Tuesday, January 10, 2012

Poignant banking adventures

Back in Monterosso, we've gotten right back into the swing of things and working as hard (and quickly) as we can to get the bed and breakfast as well as the Cantina ready by April.  It's really anxiety inducing and staggering to think that in only a few short months, we need to be set for another season, and it's not that I doubt we can do it, it's just any other year the off-season is spent relaxing and gearing up for another year.  For us, after the Cantina ironically closed Sunday, October 23, we spent that Monday, the 24th, taking the expensive bottles down, putting them on the floor, and cleaning every inch of the restaurant, not knowing that the next day our lives would change.  We wouldn't have to discuss work schedules for the staff the next year - we'd be discussing if there would be a next year.
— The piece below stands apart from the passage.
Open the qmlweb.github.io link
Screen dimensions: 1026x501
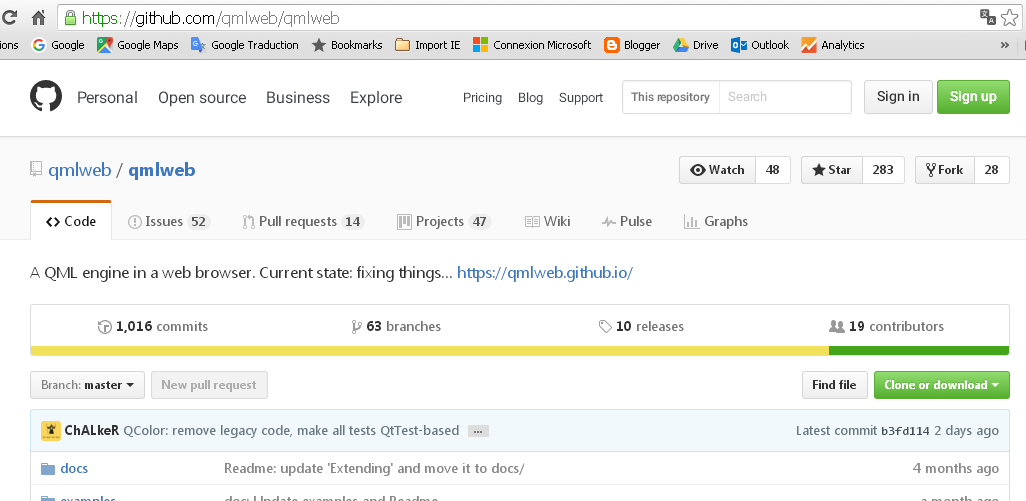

Now that we've gotten our act together and everyone has had a chance to reflect on their losses and celebrate a different feeling of holiday gratitude and thankfulness, Monterosso is as ready as we are to continue climbing out of the mud.  For example, today we had to go to the bank, meeting his parents there.  The "bank" as I knew it, was destroyed in the flood.  You might remember the pictures of it, completely covered, and as Manu and I started walking, we stopped after a few steps.

"Um...where did they put the bank?"

A phone call later and we found the adorable little blue structure next to the train station.  A bank robbery could easily consist of simply hitching the trailer to your car and tearing off, with the whole bank in tow.  In an effort to intimidate, metal bars protect the windows, though I saw a host of other problems at hand.  However, it serves it's purpose well, and now we don't have to go to Levanto to sort this mess out.  Our laughter continued as we imagined bank teepees, tents and igloos, and we stood in the bright sun outside, next to a squealing train grinding to a stop on the tracks behind us.  As I turned to look, I remembered another think.  Next to the bank-hut, right before the train tunnel is the building the town volunteer workers named in Sandro Usai's honor.


It caused my chuckling at the bank-hut to stop, as I was again reminded at what this flood had cost Monterosso.  Much more then we can recover from a bank, walls or no walls.